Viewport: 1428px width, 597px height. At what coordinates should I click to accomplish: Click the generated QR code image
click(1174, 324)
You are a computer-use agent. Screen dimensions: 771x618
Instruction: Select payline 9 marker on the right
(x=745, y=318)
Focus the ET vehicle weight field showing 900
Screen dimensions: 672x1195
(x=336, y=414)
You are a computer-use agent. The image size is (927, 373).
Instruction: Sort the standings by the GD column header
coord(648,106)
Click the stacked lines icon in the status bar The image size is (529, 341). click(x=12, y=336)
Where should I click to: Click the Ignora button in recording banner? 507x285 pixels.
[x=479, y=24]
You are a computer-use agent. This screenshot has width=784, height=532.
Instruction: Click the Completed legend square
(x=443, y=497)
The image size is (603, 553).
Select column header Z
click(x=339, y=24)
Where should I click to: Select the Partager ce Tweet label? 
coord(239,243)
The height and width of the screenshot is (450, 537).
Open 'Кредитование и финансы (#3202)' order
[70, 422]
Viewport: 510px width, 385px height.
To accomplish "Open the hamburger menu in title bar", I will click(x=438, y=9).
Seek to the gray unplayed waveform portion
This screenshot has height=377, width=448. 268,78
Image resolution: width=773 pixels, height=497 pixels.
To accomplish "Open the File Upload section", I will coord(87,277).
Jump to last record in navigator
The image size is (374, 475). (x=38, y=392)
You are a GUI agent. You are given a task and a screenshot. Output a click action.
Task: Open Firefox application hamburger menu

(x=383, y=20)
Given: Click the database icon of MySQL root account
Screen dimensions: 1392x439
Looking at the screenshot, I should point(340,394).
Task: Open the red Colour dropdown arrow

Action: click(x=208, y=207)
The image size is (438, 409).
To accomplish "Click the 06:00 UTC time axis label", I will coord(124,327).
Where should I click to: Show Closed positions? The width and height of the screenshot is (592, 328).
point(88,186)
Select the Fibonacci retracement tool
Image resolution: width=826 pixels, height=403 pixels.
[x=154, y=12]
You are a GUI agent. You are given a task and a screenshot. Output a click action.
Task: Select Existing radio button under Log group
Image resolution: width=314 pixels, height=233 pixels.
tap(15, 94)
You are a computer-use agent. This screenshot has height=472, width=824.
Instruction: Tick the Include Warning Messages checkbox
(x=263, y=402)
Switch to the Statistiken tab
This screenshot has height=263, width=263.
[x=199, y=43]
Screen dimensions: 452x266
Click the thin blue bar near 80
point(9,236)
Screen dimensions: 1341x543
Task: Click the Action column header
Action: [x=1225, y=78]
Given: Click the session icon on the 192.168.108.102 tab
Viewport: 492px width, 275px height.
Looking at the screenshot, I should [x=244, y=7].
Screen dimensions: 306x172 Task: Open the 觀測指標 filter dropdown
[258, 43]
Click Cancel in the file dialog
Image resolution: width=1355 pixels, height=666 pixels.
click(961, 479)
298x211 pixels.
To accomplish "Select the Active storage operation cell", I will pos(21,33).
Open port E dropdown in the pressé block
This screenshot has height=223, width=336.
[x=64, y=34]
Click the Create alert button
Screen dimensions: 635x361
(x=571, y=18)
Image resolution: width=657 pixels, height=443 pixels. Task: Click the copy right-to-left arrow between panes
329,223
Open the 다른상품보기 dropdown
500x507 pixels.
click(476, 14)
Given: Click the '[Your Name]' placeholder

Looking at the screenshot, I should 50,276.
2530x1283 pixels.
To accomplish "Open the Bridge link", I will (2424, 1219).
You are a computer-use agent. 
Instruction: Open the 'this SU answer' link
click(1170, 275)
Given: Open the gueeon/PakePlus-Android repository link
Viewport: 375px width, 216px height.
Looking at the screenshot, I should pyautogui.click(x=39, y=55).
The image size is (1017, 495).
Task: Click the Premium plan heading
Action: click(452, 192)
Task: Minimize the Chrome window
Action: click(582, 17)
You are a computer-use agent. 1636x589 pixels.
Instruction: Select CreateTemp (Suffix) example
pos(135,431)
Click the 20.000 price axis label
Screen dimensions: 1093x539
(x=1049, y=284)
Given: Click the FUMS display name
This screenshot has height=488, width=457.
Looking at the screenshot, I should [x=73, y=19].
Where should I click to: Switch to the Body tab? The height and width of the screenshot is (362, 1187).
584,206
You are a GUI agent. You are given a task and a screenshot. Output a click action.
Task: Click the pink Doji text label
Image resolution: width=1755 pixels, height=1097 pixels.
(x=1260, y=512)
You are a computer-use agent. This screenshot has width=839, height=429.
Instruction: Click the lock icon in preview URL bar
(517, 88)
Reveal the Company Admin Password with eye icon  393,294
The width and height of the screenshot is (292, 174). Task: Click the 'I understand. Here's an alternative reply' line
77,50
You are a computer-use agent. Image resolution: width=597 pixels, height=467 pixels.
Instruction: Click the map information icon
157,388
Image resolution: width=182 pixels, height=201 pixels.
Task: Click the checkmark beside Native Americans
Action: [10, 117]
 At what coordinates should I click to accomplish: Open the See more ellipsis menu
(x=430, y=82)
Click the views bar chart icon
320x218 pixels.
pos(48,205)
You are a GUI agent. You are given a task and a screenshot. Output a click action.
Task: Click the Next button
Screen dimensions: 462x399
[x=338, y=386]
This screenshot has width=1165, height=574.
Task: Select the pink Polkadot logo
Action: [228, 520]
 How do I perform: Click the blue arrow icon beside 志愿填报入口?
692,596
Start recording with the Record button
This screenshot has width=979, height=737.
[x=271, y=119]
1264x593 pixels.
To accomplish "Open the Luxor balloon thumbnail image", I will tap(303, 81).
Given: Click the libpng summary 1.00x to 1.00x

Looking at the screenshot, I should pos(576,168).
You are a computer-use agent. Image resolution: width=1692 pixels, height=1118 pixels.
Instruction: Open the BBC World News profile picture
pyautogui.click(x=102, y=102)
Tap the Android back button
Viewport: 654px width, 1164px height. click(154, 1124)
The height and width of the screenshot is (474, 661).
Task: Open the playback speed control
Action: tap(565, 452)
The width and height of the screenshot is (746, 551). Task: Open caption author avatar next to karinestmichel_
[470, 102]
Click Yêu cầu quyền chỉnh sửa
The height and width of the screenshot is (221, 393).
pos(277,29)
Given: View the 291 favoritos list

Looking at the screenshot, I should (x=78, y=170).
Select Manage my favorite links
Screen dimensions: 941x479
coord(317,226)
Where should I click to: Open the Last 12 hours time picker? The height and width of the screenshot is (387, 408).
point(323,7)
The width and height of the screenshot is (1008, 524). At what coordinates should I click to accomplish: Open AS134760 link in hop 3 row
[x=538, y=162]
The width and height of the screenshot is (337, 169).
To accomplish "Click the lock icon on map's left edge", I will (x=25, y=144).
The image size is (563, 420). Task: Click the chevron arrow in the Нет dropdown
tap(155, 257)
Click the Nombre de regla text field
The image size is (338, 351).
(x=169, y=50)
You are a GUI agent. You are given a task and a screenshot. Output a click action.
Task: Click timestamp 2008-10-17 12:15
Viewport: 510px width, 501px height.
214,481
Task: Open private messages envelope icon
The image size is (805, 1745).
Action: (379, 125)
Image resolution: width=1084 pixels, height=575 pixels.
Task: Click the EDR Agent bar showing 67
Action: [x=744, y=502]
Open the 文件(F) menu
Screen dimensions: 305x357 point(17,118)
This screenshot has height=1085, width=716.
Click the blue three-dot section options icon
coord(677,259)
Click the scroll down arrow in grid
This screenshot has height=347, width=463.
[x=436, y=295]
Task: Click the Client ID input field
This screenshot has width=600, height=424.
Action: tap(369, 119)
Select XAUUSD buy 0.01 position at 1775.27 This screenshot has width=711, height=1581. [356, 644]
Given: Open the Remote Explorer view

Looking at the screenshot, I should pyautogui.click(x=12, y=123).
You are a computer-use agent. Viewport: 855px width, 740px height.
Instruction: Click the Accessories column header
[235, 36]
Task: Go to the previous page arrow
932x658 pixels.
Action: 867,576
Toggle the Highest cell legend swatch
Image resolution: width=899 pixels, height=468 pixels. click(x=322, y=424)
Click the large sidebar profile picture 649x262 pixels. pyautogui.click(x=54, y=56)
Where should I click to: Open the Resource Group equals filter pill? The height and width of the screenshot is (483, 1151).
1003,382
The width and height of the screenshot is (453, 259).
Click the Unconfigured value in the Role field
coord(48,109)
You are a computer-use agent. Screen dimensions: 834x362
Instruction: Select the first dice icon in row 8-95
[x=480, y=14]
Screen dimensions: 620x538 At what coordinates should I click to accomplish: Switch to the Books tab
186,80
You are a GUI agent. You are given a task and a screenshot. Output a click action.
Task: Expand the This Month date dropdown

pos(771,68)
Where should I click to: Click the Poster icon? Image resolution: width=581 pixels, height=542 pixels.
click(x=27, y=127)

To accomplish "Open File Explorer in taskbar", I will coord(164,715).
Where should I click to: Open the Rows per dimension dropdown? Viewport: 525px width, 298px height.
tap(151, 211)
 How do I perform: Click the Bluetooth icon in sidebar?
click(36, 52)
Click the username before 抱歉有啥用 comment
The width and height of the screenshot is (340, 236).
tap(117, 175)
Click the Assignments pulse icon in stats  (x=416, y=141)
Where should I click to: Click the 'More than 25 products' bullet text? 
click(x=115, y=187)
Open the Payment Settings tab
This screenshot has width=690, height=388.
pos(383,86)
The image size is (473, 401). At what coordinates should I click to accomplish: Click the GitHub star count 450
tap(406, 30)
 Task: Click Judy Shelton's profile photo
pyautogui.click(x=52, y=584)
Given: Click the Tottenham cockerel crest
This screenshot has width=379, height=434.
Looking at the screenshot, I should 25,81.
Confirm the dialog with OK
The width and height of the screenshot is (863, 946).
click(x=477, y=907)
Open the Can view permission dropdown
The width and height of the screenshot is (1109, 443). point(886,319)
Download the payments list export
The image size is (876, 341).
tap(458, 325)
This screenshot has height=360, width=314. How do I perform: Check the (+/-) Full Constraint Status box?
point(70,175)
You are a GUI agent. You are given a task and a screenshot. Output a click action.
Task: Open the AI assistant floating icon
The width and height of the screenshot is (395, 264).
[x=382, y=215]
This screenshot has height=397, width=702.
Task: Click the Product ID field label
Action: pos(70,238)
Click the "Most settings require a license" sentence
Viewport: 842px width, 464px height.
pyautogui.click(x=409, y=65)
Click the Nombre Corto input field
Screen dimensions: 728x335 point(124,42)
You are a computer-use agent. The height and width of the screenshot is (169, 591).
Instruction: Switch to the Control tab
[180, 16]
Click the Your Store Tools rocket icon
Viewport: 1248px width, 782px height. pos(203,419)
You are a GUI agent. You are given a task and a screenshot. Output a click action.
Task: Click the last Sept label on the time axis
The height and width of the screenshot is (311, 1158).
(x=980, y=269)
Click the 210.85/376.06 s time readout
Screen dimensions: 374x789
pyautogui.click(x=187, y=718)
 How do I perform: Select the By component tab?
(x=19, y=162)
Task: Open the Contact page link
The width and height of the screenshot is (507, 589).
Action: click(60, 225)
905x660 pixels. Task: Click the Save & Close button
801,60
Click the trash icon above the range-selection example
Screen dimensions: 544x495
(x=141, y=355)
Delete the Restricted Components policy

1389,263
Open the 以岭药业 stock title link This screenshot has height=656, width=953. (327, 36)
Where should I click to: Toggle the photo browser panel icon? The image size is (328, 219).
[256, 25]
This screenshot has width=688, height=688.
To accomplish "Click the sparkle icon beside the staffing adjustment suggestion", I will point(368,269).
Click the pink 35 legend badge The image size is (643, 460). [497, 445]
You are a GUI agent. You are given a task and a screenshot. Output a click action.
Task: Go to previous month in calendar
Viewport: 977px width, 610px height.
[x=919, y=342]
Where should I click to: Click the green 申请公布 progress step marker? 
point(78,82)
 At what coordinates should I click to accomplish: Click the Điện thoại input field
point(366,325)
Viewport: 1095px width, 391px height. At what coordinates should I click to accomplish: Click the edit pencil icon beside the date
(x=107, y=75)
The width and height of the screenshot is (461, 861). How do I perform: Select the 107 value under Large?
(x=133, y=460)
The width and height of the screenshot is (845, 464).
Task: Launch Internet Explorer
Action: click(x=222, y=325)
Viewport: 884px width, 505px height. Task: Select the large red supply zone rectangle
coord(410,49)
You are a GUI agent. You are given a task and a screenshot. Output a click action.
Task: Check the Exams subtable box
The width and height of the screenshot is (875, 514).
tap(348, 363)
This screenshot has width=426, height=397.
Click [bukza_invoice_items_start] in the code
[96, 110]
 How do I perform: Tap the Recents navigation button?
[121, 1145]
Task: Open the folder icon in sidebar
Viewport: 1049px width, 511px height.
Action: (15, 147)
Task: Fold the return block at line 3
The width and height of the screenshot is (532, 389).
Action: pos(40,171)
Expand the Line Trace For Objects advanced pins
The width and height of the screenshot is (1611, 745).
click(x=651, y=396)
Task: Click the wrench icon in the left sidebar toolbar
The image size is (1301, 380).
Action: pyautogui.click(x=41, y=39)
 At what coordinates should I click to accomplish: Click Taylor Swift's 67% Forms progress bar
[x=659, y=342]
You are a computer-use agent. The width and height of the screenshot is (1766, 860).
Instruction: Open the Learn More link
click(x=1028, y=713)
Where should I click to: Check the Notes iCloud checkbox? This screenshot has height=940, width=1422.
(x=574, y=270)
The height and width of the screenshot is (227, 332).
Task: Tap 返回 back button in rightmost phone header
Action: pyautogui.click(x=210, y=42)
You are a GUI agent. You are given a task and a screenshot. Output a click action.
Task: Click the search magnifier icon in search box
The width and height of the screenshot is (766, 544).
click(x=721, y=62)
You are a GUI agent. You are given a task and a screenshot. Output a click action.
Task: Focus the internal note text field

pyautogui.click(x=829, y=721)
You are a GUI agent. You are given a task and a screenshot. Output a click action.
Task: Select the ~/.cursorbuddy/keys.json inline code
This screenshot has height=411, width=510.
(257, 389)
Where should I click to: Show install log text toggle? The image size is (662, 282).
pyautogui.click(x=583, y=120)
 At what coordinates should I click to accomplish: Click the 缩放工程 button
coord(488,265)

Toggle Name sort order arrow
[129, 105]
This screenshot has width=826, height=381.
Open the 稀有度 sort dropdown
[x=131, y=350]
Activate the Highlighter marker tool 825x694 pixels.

## WHAT IS REQUIRED
The expected answer is each line of the records above that includes the string "will".

## RESPONSE AREA
To accomplish "Open the hamburger menu in title bar", I will click(x=438, y=9).
To accomplish "Open the File Upload section", I will coord(87,277).
To accomplish "Click the 06:00 UTC time axis label", I will coord(124,327).
To accomplish "Select the Active storage operation cell", I will pos(21,33).
To accomplish "Open the Bridge link", I will (2424, 1219).
To accomplish "Open the Luxor balloon thumbnail image", I will tap(303, 81).
To accomplish "Click the lock icon on map's left edge", I will (x=25, y=144).
To accomplish "Open File Explorer in taskbar", I will coord(164,715).
To accomplish "Click the sparkle icon beside the staffing adjustment suggestion", I will point(368,269).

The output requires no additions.